PROMPT
The whole of the material needs to be repeated exactly, line for line.

DATASET
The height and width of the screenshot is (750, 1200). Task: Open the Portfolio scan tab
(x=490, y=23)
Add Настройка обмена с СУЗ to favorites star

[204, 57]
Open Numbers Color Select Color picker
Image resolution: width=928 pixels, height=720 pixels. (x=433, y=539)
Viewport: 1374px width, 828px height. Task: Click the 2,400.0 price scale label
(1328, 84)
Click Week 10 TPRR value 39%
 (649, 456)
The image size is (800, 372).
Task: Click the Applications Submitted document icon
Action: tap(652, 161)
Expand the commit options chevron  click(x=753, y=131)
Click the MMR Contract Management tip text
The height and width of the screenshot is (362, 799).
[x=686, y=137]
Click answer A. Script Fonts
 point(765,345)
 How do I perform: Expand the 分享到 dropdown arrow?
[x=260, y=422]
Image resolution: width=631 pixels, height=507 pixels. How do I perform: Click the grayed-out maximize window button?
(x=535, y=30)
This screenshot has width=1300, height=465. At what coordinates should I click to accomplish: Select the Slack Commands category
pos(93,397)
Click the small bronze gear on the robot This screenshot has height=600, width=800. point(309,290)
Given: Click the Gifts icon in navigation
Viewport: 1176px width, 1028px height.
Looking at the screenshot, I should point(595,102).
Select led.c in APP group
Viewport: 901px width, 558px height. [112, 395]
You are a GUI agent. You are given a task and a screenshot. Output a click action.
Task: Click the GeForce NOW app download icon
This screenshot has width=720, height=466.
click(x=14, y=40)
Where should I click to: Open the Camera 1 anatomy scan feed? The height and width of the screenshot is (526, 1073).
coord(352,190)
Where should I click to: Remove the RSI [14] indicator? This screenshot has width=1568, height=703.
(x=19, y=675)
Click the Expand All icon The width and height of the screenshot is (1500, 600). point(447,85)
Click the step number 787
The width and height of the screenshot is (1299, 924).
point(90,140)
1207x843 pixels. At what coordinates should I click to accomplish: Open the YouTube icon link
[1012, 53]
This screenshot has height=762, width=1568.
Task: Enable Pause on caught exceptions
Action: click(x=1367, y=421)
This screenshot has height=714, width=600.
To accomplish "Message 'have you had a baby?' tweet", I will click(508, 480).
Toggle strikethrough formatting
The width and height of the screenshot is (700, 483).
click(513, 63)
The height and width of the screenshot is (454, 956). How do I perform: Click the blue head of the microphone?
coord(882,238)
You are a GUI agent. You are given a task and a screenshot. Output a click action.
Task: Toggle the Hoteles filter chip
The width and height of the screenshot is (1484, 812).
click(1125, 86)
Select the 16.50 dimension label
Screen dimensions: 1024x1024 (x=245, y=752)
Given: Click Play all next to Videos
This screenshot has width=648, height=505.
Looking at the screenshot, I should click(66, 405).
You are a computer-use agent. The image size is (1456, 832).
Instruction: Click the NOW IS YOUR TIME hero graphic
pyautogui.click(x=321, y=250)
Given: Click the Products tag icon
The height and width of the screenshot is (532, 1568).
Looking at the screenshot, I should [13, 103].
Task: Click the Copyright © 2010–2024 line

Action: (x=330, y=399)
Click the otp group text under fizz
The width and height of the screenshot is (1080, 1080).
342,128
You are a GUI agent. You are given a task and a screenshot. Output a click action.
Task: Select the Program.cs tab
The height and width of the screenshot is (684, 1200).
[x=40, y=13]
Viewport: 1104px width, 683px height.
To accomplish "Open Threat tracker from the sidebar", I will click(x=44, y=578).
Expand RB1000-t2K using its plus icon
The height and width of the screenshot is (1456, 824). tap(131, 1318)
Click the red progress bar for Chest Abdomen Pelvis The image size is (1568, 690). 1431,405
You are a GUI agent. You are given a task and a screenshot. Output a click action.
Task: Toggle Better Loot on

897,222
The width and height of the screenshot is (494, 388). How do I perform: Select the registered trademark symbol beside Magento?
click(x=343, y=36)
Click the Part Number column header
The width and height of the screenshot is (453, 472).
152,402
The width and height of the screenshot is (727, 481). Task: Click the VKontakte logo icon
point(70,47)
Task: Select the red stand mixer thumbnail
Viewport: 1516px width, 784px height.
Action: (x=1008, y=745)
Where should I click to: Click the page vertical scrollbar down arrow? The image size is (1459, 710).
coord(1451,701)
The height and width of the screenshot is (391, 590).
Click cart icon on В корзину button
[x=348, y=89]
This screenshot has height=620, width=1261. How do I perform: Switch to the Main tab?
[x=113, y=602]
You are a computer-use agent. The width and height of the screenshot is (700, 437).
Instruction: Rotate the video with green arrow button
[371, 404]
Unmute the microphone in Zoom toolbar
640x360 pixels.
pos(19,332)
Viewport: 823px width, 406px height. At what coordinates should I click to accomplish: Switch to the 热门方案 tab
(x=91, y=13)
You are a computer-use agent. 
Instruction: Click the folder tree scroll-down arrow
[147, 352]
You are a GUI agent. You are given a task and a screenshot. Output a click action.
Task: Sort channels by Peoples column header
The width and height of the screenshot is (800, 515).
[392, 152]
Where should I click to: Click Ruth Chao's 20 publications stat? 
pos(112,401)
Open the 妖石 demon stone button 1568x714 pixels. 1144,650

EXERCISE SOLUTION
The height and width of the screenshot is (750, 1200). Task: Open the Portfolio scan tab
(x=490, y=23)
Add Настройка обмена с СУЗ to favorites star

[204, 57]
Open Numbers Color Select Color picker
Image resolution: width=928 pixels, height=720 pixels. (x=433, y=539)
Viewport: 1374px width, 828px height. Task: Click the 2,400.0 price scale label
(1328, 84)
Click Week 10 TPRR value 39%
 (649, 456)
The image size is (800, 372).
Task: Click the Applications Submitted document icon
Action: tap(652, 161)
Expand the commit options chevron  click(x=753, y=131)
Click the MMR Contract Management tip text
The height and width of the screenshot is (362, 799).
[x=686, y=137]
Click answer A. Script Fonts
 point(765,345)
 How do I perform: Expand the 分享到 dropdown arrow?
[x=260, y=422]
Image resolution: width=631 pixels, height=507 pixels. How do I perform: Click the grayed-out maximize window button?
(x=535, y=30)
This screenshot has width=1300, height=465. At what coordinates should I click to accomplish: Select the Slack Commands category
pos(93,397)
Click the small bronze gear on the robot This screenshot has height=600, width=800. point(309,290)
Given: Click the Gifts icon in navigation
Viewport: 1176px width, 1028px height.
Looking at the screenshot, I should point(595,102).
Select led.c in APP group
Viewport: 901px width, 558px height. [112, 395]
You are a GUI agent. You are given a task and a screenshot. Output a click action.
Task: Click the GeForce NOW app download icon
This screenshot has width=720, height=466.
click(x=14, y=40)
Where should I click to: Open the Camera 1 anatomy scan feed? The height and width of the screenshot is (526, 1073).
coord(352,190)
Where should I click to: Remove the RSI [14] indicator? This screenshot has width=1568, height=703.
(x=19, y=675)
Click the Expand All icon The width and height of the screenshot is (1500, 600). point(447,85)
Click the step number 787
The width and height of the screenshot is (1299, 924).
point(90,140)
1207x843 pixels. At what coordinates should I click to accomplish: Open the YouTube icon link
[1012, 53]
This screenshot has height=762, width=1568.
Task: Enable Pause on caught exceptions
Action: click(x=1367, y=421)
This screenshot has height=714, width=600.
To accomplish "Message 'have you had a baby?' tweet", I will click(508, 480).
Toggle strikethrough formatting
The width and height of the screenshot is (700, 483).
click(513, 63)
The height and width of the screenshot is (454, 956). How do I perform: Click the blue head of the microphone?
coord(882,238)
You are a GUI agent. You are given a task and a screenshot. Output a click action.
Task: Toggle the Hoteles filter chip
The width and height of the screenshot is (1484, 812).
click(1125, 86)
Select the 16.50 dimension label
Screen dimensions: 1024x1024 (x=245, y=752)
Given: Click Play all next to Videos
This screenshot has width=648, height=505.
Looking at the screenshot, I should click(66, 405).
You are a computer-use agent. The image size is (1456, 832).
Instruction: Click the NOW IS YOUR TIME hero graphic
pyautogui.click(x=321, y=250)
Given: Click the Products tag icon
The height and width of the screenshot is (532, 1568).
Looking at the screenshot, I should [13, 103].
Task: Click the Copyright © 2010–2024 line

Action: (x=330, y=399)
Click the otp group text under fizz
The width and height of the screenshot is (1080, 1080).
342,128
You are a GUI agent. You are given a task and a screenshot. Output a click action.
Task: Select the Program.cs tab
The height and width of the screenshot is (684, 1200).
[x=40, y=13]
Viewport: 1104px width, 683px height.
To accomplish "Open Threat tracker from the sidebar", I will click(x=44, y=578).
Expand RB1000-t2K using its plus icon
The height and width of the screenshot is (1456, 824). tap(131, 1318)
Click the red progress bar for Chest Abdomen Pelvis The image size is (1568, 690). 1431,405
You are a GUI agent. You are given a task and a screenshot. Output a click action.
Task: Toggle Better Loot on

897,222
The width and height of the screenshot is (494, 388). How do I perform: Select the registered trademark symbol beside Magento?
click(x=343, y=36)
Click the Part Number column header
The width and height of the screenshot is (453, 472).
152,402
The width and height of the screenshot is (727, 481). Task: Click the VKontakte logo icon
point(70,47)
Task: Select the red stand mixer thumbnail
Viewport: 1516px width, 784px height.
Action: (x=1008, y=745)
Where should I click to: Click the page vertical scrollbar down arrow? The image size is (1459, 710).
coord(1451,701)
The height and width of the screenshot is (391, 590).
Click cart icon on В корзину button
[x=348, y=89]
This screenshot has height=620, width=1261. How do I perform: Switch to the Main tab?
[x=113, y=602]
You are a computer-use agent. The width and height of the screenshot is (700, 437).
Instruction: Rotate the video with green arrow button
[371, 404]
Unmute the microphone in Zoom toolbar
640x360 pixels.
pos(19,332)
Viewport: 823px width, 406px height. At what coordinates should I click to accomplish: Switch to the 热门方案 tab
(x=91, y=13)
You are a computer-use agent. 
Instruction: Click the folder tree scroll-down arrow
[147, 352]
You are a GUI agent. You are given a task and a screenshot. Output a click action.
Task: Sort channels by Peoples column header
The width and height of the screenshot is (800, 515).
[392, 152]
Where should I click to: Click Ruth Chao's 20 publications stat? 
pos(112,401)
Open the 妖石 demon stone button 1568x714 pixels. 1144,650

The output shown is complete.